WHAT THE TASK ASKS> Retype the data exactly. Spelling and punctuation stay as they are.

MATERIAL FOR THIS TASK>
--------------------------------

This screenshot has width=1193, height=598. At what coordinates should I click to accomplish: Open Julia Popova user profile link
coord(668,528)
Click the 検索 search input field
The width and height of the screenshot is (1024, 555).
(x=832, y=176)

--------------------------------

ANSWER SECTION>
This screenshot has width=1193, height=598. At what coordinates should I click to accomplish: Open Julia Popova user profile link
coord(668,528)
Click the 検索 search input field
The width and height of the screenshot is (1024, 555).
(x=832, y=176)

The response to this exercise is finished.